Copy the data as given. No line may be skipped.

[Records contained in a dataset]
• • • • • • •

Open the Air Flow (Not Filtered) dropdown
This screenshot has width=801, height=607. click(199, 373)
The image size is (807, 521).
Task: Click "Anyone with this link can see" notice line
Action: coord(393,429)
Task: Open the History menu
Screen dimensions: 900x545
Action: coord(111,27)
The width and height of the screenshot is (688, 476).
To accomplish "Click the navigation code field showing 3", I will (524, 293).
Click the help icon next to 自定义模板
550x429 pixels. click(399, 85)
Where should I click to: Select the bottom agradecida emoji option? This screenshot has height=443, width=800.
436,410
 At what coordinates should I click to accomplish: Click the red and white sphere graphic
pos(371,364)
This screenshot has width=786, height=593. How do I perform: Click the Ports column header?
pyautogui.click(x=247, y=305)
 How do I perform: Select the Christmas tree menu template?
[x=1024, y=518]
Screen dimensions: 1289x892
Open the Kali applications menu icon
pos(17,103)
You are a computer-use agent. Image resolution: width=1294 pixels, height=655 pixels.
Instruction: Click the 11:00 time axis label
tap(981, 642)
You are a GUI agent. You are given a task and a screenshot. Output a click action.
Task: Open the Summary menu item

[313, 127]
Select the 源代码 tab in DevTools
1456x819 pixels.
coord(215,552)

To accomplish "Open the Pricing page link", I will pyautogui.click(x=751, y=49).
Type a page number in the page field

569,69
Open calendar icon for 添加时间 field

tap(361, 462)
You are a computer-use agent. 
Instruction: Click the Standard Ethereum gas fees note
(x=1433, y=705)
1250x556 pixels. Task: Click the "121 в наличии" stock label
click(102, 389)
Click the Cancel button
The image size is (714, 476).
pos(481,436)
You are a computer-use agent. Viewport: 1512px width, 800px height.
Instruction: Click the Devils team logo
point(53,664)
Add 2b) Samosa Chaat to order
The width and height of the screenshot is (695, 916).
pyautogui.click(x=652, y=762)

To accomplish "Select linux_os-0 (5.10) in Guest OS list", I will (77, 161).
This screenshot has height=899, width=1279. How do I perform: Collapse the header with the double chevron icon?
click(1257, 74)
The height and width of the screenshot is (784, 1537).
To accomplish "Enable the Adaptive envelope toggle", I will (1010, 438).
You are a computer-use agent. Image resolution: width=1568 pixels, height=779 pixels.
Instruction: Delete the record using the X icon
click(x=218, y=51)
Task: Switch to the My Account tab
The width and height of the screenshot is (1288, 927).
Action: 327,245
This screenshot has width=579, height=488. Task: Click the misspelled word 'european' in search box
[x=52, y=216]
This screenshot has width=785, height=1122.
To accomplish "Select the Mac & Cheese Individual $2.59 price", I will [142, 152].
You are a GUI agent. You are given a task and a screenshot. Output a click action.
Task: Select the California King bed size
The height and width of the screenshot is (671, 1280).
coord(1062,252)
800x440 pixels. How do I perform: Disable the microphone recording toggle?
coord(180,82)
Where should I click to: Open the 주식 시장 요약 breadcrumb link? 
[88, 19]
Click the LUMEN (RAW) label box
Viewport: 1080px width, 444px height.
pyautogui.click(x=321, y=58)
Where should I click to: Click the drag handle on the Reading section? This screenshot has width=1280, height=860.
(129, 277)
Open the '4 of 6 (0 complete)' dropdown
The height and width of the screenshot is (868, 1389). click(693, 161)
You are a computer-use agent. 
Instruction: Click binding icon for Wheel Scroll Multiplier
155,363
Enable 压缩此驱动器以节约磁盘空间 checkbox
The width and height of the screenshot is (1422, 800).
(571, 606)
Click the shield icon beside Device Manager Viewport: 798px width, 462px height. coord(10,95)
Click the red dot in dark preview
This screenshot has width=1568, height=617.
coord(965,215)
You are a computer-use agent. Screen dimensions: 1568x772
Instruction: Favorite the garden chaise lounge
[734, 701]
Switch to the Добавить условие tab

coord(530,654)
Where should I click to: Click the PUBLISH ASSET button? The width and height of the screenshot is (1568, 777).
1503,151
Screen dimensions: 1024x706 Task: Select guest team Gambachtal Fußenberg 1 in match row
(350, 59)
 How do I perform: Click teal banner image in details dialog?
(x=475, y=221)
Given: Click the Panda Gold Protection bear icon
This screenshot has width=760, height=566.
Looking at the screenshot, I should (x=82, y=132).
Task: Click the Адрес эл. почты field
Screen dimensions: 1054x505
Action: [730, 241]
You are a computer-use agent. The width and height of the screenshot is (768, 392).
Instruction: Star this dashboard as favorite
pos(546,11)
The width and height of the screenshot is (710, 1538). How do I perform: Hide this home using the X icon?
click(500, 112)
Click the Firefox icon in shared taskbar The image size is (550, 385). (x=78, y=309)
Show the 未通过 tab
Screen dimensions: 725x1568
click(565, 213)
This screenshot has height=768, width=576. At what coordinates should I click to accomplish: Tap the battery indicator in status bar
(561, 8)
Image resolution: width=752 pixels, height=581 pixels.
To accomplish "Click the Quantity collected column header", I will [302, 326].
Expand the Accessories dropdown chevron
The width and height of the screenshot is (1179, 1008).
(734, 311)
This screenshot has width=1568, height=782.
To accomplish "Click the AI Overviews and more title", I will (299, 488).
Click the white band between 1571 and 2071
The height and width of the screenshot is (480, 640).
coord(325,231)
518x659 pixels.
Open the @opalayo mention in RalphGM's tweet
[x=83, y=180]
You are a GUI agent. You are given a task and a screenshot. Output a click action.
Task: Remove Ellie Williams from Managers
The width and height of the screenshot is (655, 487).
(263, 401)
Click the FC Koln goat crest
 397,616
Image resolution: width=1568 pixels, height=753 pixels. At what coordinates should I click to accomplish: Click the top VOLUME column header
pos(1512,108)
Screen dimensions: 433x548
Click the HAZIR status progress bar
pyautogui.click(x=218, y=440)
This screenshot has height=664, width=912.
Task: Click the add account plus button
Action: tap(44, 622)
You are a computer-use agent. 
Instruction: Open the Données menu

• • • • • • •

ANSWER SECTION
Open the Air Flow (Not Filtered) dropdown
This screenshot has width=801, height=607. click(199, 373)
The image size is (807, 521).
Task: Click "Anyone with this link can see" notice line
Action: coord(393,429)
Task: Open the History menu
Screen dimensions: 900x545
Action: coord(111,27)
The width and height of the screenshot is (688, 476).
To accomplish "Click the navigation code field showing 3", I will (524, 293).
Click the help icon next to 自定义模板
550x429 pixels. click(399, 85)
Where should I click to: Select the bottom agradecida emoji option? This screenshot has height=443, width=800.
436,410
 At what coordinates should I click to accomplish: Click the red and white sphere graphic
pos(371,364)
This screenshot has width=786, height=593. How do I perform: Click the Ports column header?
pyautogui.click(x=247, y=305)
 How do I perform: Select the Christmas tree menu template?
[x=1024, y=518]
Screen dimensions: 1289x892
Open the Kali applications menu icon
pos(17,103)
You are a computer-use agent. Image resolution: width=1294 pixels, height=655 pixels.
Instruction: Click the 11:00 time axis label
tap(981, 642)
You are a GUI agent. You are given a task and a screenshot. Output a click action.
Task: Open the Summary menu item

[313, 127]
Select the 源代码 tab in DevTools
1456x819 pixels.
coord(215,552)

To accomplish "Open the Pricing page link", I will pyautogui.click(x=751, y=49).
Type a page number in the page field

569,69
Open calendar icon for 添加时间 field

tap(361, 462)
You are a computer-use agent. 
Instruction: Click the Standard Ethereum gas fees note
(x=1433, y=705)
1250x556 pixels. Task: Click the "121 в наличии" stock label
click(102, 389)
Click the Cancel button
The image size is (714, 476).
pos(481,436)
You are a computer-use agent. Viewport: 1512px width, 800px height.
Instruction: Click the Devils team logo
point(53,664)
Add 2b) Samosa Chaat to order
The width and height of the screenshot is (695, 916).
pyautogui.click(x=652, y=762)

To accomplish "Select linux_os-0 (5.10) in Guest OS list", I will (77, 161).
This screenshot has height=899, width=1279. How do I perform: Collapse the header with the double chevron icon?
click(1257, 74)
The height and width of the screenshot is (784, 1537).
To accomplish "Enable the Adaptive envelope toggle", I will (1010, 438).
You are a computer-use agent. Image resolution: width=1568 pixels, height=779 pixels.
Instruction: Delete the record using the X icon
click(x=218, y=51)
Task: Switch to the My Account tab
The width and height of the screenshot is (1288, 927).
Action: 327,245
This screenshot has width=579, height=488. Task: Click the misspelled word 'european' in search box
[x=52, y=216]
This screenshot has width=785, height=1122.
To accomplish "Select the Mac & Cheese Individual $2.59 price", I will [142, 152].
You are a GUI agent. You are given a task and a screenshot. Output a click action.
Task: Select the California King bed size
The height and width of the screenshot is (671, 1280).
coord(1062,252)
800x440 pixels. How do I perform: Disable the microphone recording toggle?
coord(180,82)
Where should I click to: Open the 주식 시장 요약 breadcrumb link? 
[88, 19]
Click the LUMEN (RAW) label box
Viewport: 1080px width, 444px height.
pyautogui.click(x=321, y=58)
Where should I click to: Click the drag handle on the Reading section? This screenshot has width=1280, height=860.
(129, 277)
Open the '4 of 6 (0 complete)' dropdown
The height and width of the screenshot is (868, 1389). click(693, 161)
You are a computer-use agent. 
Instruction: Click binding icon for Wheel Scroll Multiplier
155,363
Enable 压缩此驱动器以节约磁盘空间 checkbox
The width and height of the screenshot is (1422, 800).
(571, 606)
Click the shield icon beside Device Manager Viewport: 798px width, 462px height. coord(10,95)
Click the red dot in dark preview
This screenshot has width=1568, height=617.
coord(965,215)
You are a computer-use agent. Screen dimensions: 1568x772
Instruction: Favorite the garden chaise lounge
[734, 701]
Switch to the Добавить условие tab

coord(530,654)
Where should I click to: Click the PUBLISH ASSET button? The width and height of the screenshot is (1568, 777).
1503,151
Screen dimensions: 1024x706 Task: Select guest team Gambachtal Fußenberg 1 in match row
(350, 59)
 How do I perform: Click teal banner image in details dialog?
(x=475, y=221)
Given: Click the Panda Gold Protection bear icon
This screenshot has width=760, height=566.
Looking at the screenshot, I should (x=82, y=132).
Task: Click the Адрес эл. почты field
Screen dimensions: 1054x505
Action: [730, 241]
You are a computer-use agent. The width and height of the screenshot is (768, 392).
Instruction: Star this dashboard as favorite
pos(546,11)
The width and height of the screenshot is (710, 1538). How do I perform: Hide this home using the X icon?
click(500, 112)
Click the Firefox icon in shared taskbar The image size is (550, 385). (x=78, y=309)
Show the 未通过 tab
Screen dimensions: 725x1568
click(565, 213)
This screenshot has height=768, width=576. At what coordinates should I click to accomplish: Tap the battery indicator in status bar
(561, 8)
Image resolution: width=752 pixels, height=581 pixels.
To accomplish "Click the Quantity collected column header", I will [302, 326].
Expand the Accessories dropdown chevron
The width and height of the screenshot is (1179, 1008).
(734, 311)
This screenshot has width=1568, height=782.
To accomplish "Click the AI Overviews and more title", I will (299, 488).
Click the white band between 1571 and 2071
The height and width of the screenshot is (480, 640).
coord(325,231)
518x659 pixels.
Open the @opalayo mention in RalphGM's tweet
[x=83, y=180]
You are a GUI agent. You are given a task and a screenshot. Output a click action.
Task: Remove Ellie Williams from Managers
The width and height of the screenshot is (655, 487).
(263, 401)
Click the FC Koln goat crest
 397,616
Image resolution: width=1568 pixels, height=753 pixels. At what coordinates should I click to accomplish: Click the top VOLUME column header
pos(1512,108)
Screen dimensions: 433x548
Click the HAZIR status progress bar
pyautogui.click(x=218, y=440)
This screenshot has height=664, width=912.
Task: Click the add account plus button
Action: tap(44, 622)
You are a computer-use agent. 
Instruction: Open the Données menu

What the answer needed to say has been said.